Élements biographiques

Johan Caspar Bijleveld De l'Organisation du travail par un meilleur système de crédit… (1848)

Le crédit n'est que la confiance qu'on met dans une personne ayant assez de capital fixe, mais qui, pour le moment, manque de capital disponible. On croit sans danger pouvoir lui faire crédit, parce que ce qu'elle possède, quoique moins propre à un échange immédiat, la mettra plus tard à même de satisfaire à ses engagements. Par cette confiance, le capital fixe acquiert la propriété du capital disponible ou mobile, ce, qui fait que son propriétaire est mis en état de se procurer d'autres capitaux, qu'il pourra de nouveau faire fructifier par son travail.
Source : Gallica

Johan Caspar Bijleveld De l'Organisation du travail par un meilleur système de crédit… (1848)
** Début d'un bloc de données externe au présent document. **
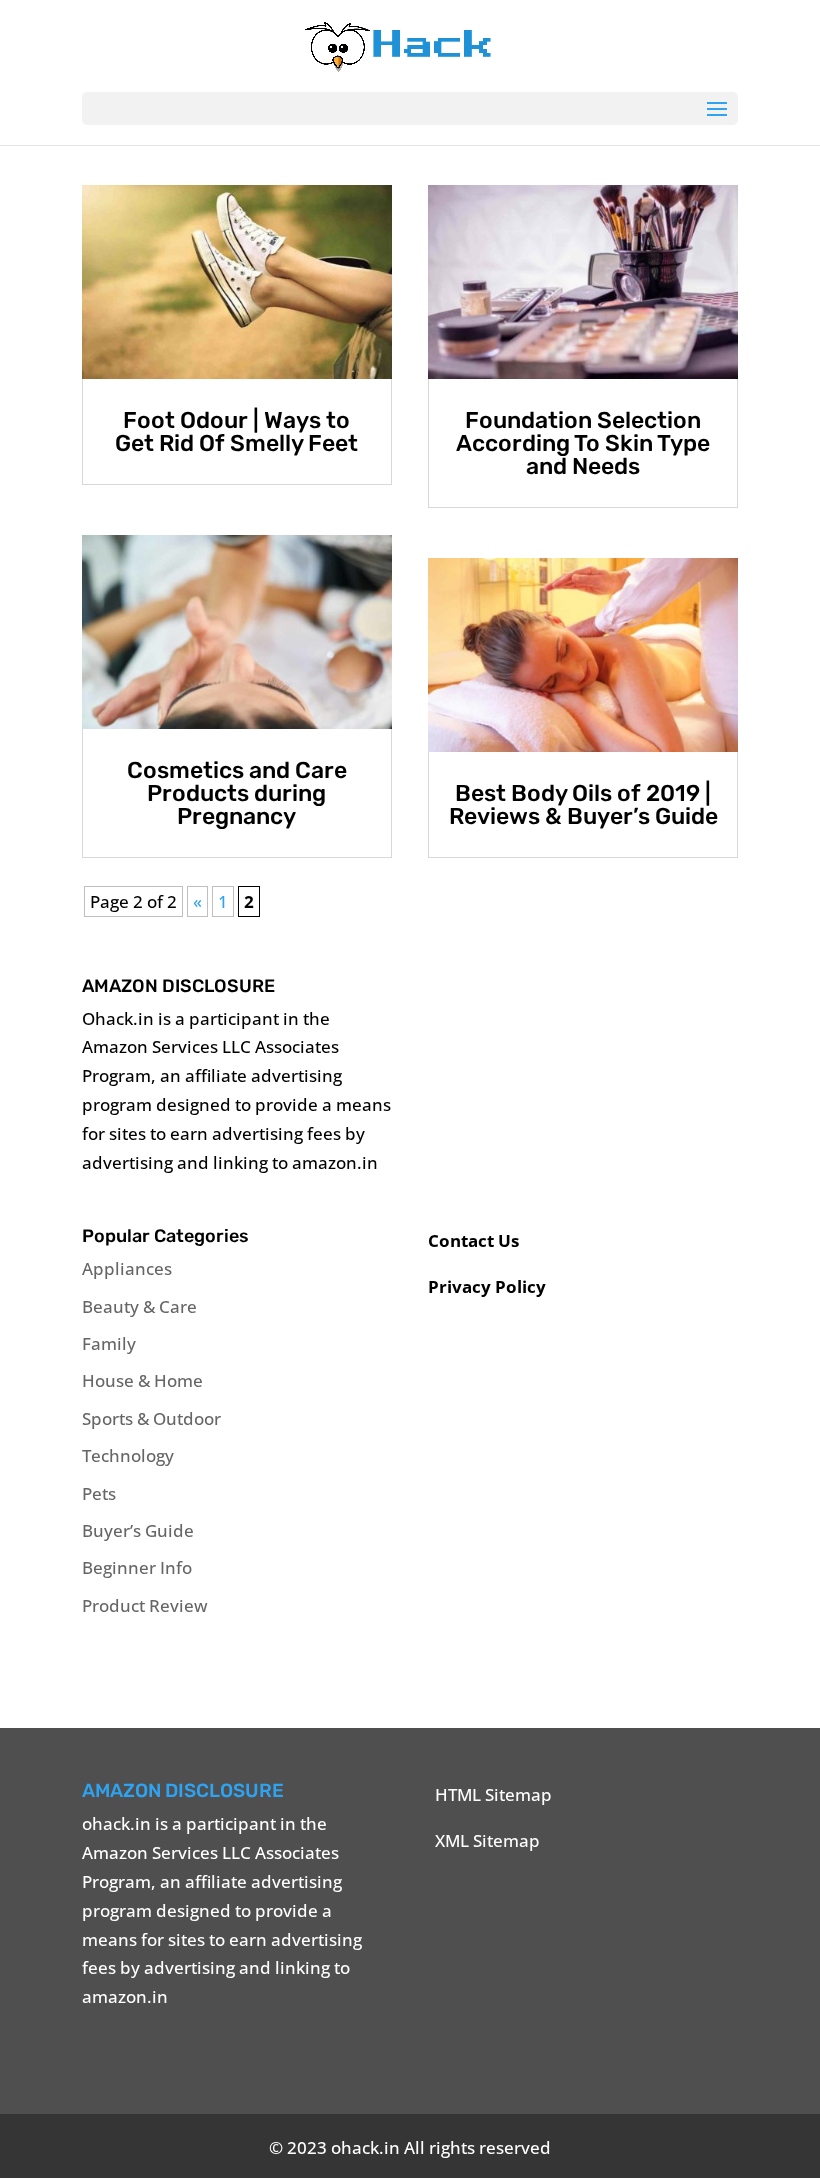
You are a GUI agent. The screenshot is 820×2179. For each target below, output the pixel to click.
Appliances (127, 1268)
En se contentant de déplorer le malheureux état de choses où nous nous trouvons, on ne négligerait pas seulement des avantages, mais on pourrait faire même des pertes plus grandes que celles qu'on vient d'essuyer, tandis qu'on ferait tarir la source qui seule peut nous rendre nos forces. Le prix, non-seulement des fonds publics, mais de tous les biens sans exception, ne se relèvera qu'avec le crédit ; sans lui l'industrie ne pourra se livrer à son activité et les finances de l'Etat en ressentiront les fâcheux effets, parce que les revenus publics n'ont d'autre source que ceux des particuliers.
Source : Gallica

Johan Caspar Bijleveld De l'Organisation du travail par un meilleur système de crédit… (1848)

PAR UN MEILLEUR SYSTÈME DE CRÉDIT.
Deux forces concourent à la formation des richesses/ le capital et le travail. Plus le capital devient facile à manier, par les inventions ingénieuses de l'esprit humain, et moins on a besoin du travail des hommes. Le capital s'augmente mais pas dans la même proportion que l'économie du travail; de sorte qu'à la fin, dans la même progression, quand on se figure tous les capitaux employés à la production, il ne faudrait pas s'imaginer qu on aurait en même temps besoin du travail de tous les hommes.